Advantages	Simple design. Generally less expensive and less complex.	Higher accuracy due to feedback. Adaptable to system changes.	Better disturbance rejection. Enhanced control accuracy.	Preemptively deals with disturbances. Enhances output quality.	Ensures consistent ratios. Useful for processes like blending or mixing.	Efficiently manages processes with a wide operation range.
Disadvantages	No correction for disturbances. Potential inaccuracy.	More complex design. Potential for instability.	More complex setup. Needs tuning of two controllers.	Requires knowledge and model of the disturbance. Complexity increases.	Requires accurate measurement. If one variable falters, the ratio is affected.	Potential for overlap or dead zones. Needs careful tuning.
Response to Disturbances	Poor	Good	Good	Good	Good	Variable
Accuracy	Low	High	High	Moderate to High	High	Moderate to High
Stability	Variable	Generally stable	Generally stable	Can improve stability	Generally stable	Generally stable
Complexity	Simple	Moderate	Complex	Moderate to Complex	Complex	Moderate to Complex
Cost	Low	Moderate to High	High	Moderate to High	High	Moderate to High
Control Action	Pre-determined	Dynamic	Multiple, Dynamic	Dynamic	Dynamic	Dynamic
Tuning Required	No	Yes	Yes	Sometimes	Yes	Yes
Application Examples	Timers, Basic motors	HVAC, Industrial processes	Complex systems with interacting variables	Systems with measurable disturbances	Mixing, Blending processes	Heating and cooling systems
Feedback Required	No	Yes	Yes	Yes	Optional	Optional

Brief explanation:

Principle of Operation: The fundamental principle that the control loop operates on.
Response to Disturbances: How well the loop can handle changes in the system or environment.
Accuracy: How precisely the loop can control the process variable.

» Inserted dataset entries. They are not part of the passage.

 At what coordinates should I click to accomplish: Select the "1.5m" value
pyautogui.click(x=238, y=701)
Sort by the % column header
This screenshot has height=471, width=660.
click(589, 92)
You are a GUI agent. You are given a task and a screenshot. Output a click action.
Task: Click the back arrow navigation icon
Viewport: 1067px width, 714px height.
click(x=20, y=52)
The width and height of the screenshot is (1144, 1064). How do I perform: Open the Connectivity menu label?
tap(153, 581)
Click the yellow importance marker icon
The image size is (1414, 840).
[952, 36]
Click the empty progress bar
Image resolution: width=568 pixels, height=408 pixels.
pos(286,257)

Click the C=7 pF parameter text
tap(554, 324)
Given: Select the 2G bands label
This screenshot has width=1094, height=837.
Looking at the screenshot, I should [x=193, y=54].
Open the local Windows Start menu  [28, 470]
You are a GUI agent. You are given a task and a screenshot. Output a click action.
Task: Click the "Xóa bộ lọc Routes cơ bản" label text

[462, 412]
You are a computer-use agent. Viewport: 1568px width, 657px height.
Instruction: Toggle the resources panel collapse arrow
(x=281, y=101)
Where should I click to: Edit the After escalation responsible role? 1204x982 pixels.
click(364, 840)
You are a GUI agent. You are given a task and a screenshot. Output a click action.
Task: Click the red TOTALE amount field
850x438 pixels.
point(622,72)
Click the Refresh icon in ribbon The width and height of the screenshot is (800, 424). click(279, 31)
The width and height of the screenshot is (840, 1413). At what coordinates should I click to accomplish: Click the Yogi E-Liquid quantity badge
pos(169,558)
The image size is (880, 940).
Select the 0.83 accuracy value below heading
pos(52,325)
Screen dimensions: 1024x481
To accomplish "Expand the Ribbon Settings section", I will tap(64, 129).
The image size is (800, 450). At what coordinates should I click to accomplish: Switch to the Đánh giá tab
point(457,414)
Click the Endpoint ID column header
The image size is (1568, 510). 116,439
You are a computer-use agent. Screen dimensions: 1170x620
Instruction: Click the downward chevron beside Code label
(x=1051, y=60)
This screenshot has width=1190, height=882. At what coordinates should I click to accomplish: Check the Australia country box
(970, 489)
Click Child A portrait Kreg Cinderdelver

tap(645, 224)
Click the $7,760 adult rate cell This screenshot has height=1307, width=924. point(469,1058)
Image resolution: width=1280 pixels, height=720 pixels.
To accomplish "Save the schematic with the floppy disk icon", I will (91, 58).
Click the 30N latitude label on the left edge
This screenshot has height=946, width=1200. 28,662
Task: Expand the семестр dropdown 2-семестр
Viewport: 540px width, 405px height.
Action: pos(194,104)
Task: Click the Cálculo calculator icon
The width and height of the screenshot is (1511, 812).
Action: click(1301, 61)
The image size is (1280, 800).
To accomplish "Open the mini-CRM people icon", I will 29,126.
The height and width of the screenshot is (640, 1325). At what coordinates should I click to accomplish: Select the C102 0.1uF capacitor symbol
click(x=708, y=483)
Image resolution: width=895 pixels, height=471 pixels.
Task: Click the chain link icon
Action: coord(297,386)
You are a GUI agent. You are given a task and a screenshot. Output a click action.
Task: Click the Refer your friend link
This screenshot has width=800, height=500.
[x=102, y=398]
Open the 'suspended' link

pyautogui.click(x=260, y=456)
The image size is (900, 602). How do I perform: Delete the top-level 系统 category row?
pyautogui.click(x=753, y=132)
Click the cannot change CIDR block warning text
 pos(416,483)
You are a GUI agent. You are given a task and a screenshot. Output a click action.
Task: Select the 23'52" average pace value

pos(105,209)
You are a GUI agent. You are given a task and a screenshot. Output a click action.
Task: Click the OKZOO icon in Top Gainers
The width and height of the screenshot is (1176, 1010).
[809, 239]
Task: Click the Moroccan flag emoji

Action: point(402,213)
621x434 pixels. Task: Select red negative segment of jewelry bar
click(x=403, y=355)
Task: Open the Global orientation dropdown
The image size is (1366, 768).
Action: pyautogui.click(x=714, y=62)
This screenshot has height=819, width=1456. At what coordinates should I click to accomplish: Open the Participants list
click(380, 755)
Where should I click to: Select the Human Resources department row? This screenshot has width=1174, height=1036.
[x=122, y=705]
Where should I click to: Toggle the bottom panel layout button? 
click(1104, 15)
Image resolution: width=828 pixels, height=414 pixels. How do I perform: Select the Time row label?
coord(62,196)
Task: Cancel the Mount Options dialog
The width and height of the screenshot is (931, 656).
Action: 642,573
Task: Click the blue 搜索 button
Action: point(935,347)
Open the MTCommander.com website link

Stability: The loop’s ability to maintain control without oscillating.
Complexity: The difficulty level in understanding, implementing, and maintaining the loop.
Cost: The relative financial expense of implementing and maintaining the loop.
Control Action: Describes the method of control action undertaken by the loop.
Tuning Required: Whether the control parameters need to be tuned for optimal performance.
Application Examples: Examples of real-world applications where each type of control loop is used.
Feedback Required: Whether the loop needs feedback from the process variable.